John Bevilacqua, an electrical engineer at PIT, then gave a presentation on the airport’s microgrid, composed of nearly 10,000 solar panels and five generators fueled by natural gas drilled on the property. The microgrid powers the entire airfield, both terminals, the Hyatt hotel and the Sunoco gas station.

The award comes with a $7,500 cash prize and a framed certificate.

From left, John Bevilacqua, PIT Electrical Engineer; R. Dixon “Dirk” Speas; and Paul Hoback, PIT Executive Vice President and Chief Development Officer, pose with the Jay Hollingsworth Speas Award on March 6 in Salt Lake City, Utah. (Photo by Matt Neistein)

PIT Leading the Way on Energy

“I’m very happy with where we are. The microgrid has been very reliable,” said Tom Woodrow, Senior Vice President of Engineering and Intelligent Infrastructure. “It saved us a lot of money, and it’s certainly helping us to meet our sustainability goals—providing both an economic and environmental benefit while increasing resiliency.”

First unveiled in July 2021, the microgrid is the first in the world to completely power a major airport through on-site natural gas and solar energy. The microgrid allows PIT to be self-sufficient for power generation and resistant to outages on the traditional grid.

PIT’s microgrid can produce up to 23 megawatts between its five natural gas-fired generators and solar panels. The solar array is built atop a closed landfill, repurposing land that is otherwise unsuitable for development initiatives and underscoring the airport’s sustainability goals.

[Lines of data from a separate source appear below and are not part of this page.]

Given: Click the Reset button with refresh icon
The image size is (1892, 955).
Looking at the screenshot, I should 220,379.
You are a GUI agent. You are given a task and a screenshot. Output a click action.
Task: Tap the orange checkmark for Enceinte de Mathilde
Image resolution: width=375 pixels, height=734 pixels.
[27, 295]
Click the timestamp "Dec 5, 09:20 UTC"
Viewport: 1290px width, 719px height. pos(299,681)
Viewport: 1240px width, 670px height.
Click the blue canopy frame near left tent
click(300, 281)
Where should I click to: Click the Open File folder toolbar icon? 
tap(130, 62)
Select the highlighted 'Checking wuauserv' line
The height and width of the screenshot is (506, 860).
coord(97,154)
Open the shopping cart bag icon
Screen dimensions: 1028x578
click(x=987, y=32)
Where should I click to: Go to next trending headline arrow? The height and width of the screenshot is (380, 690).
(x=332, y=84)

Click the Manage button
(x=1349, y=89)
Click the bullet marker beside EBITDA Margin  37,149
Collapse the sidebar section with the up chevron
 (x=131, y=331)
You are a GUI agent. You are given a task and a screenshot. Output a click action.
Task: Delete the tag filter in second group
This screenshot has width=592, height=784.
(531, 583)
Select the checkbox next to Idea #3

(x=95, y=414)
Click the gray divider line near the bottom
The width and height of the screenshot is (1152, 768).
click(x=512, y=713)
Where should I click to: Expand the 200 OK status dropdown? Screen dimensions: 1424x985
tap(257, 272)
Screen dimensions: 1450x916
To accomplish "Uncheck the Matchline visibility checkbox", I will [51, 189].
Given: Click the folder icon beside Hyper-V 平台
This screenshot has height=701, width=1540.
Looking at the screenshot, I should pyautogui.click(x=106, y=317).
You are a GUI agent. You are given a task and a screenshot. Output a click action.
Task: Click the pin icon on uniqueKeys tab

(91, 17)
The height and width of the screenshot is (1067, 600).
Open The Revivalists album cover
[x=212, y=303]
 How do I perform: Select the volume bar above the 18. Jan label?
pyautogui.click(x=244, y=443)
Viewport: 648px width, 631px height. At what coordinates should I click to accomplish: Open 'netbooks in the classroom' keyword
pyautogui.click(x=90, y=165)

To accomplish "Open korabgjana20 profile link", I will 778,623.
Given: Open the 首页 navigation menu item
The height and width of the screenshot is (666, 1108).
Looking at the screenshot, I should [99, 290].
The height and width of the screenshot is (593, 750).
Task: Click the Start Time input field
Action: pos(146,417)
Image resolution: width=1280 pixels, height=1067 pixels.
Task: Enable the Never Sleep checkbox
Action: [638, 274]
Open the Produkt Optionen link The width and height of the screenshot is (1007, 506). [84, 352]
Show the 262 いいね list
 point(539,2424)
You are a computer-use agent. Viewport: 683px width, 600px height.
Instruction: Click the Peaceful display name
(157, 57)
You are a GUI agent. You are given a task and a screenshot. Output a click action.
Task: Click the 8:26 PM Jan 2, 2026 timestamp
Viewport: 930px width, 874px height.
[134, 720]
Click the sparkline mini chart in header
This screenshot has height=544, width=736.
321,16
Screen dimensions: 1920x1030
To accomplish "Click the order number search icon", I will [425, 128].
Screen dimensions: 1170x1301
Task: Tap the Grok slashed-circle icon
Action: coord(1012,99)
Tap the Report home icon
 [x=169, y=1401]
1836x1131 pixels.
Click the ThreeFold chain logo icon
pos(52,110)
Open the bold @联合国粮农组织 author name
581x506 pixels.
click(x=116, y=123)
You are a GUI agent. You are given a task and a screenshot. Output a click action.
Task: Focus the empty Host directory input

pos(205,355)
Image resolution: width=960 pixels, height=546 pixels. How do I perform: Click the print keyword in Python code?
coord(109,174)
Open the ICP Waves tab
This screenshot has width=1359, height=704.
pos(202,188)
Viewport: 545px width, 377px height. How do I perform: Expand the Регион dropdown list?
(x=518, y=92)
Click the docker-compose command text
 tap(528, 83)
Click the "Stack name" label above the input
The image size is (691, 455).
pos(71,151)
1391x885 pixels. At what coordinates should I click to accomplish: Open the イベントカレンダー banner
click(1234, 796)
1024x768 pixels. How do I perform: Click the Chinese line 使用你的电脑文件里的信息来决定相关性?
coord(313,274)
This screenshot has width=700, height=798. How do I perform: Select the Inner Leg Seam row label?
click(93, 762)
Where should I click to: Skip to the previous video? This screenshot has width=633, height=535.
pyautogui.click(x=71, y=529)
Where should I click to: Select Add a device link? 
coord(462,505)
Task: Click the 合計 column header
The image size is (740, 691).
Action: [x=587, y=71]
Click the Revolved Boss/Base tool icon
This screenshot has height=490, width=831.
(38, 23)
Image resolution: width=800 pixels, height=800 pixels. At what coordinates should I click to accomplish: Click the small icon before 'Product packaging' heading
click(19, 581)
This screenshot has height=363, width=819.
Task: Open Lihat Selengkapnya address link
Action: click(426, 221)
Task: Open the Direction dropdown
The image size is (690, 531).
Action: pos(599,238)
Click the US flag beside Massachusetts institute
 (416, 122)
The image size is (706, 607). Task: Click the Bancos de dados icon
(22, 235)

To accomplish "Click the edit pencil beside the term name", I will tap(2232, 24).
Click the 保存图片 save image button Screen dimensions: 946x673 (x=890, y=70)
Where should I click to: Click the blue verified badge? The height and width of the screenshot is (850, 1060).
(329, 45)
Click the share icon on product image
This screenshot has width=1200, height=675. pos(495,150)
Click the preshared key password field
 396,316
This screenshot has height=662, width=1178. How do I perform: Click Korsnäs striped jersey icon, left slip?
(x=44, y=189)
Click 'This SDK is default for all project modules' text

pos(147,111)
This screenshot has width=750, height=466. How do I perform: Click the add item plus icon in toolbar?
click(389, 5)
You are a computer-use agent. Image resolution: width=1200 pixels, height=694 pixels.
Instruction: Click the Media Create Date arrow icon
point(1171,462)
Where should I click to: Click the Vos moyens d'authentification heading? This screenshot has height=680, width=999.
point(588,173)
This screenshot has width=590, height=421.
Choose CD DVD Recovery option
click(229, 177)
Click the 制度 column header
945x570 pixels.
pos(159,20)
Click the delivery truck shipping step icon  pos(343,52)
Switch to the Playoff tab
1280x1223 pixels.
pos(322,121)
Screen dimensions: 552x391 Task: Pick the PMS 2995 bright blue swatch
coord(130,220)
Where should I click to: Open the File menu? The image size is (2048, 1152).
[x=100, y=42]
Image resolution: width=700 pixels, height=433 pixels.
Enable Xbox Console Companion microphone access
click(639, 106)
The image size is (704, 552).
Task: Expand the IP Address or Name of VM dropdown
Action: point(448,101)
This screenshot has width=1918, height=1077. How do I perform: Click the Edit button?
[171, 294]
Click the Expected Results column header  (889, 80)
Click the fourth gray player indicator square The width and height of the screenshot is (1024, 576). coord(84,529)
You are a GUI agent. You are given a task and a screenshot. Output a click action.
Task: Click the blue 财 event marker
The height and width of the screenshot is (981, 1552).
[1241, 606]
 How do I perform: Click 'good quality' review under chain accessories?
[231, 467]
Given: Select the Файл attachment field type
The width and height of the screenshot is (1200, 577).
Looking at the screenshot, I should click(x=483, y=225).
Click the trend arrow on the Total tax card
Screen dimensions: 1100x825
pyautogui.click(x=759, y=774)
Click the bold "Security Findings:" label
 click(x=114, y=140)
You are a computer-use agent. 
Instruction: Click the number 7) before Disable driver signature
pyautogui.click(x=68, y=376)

The microgrid has saved approximately $1 million annually in utility costs while reducing carbon emissions by more than 6 million pounds per year.

Other airports are developing similar projects for themselves. A team from Houston’s George Bush Intercontinental Airport has visited PIT for a tour and is in the early stages of planning a power generation and resiliency strategy. Officials at John F. Kennedy International Airport announced last year the future New Terminal One will be powered by more than 13,000 solar panels as well as natural gas fuel cells as part of its 11.3-megawatt microgrid.

Woodrow said the airport is planning to double the number of solar panels as part of its solar field expansion.

PIT’s microgrid has gotten its share of attention and won multiple awards for its innovation and sustainability. Among them: Forbes magazine called PIT’s microgrid “tough to duplicate,” and it has been recognized with the Innovation Award from Airports Council International and Fast Company Magazine’s World Changing Idea award.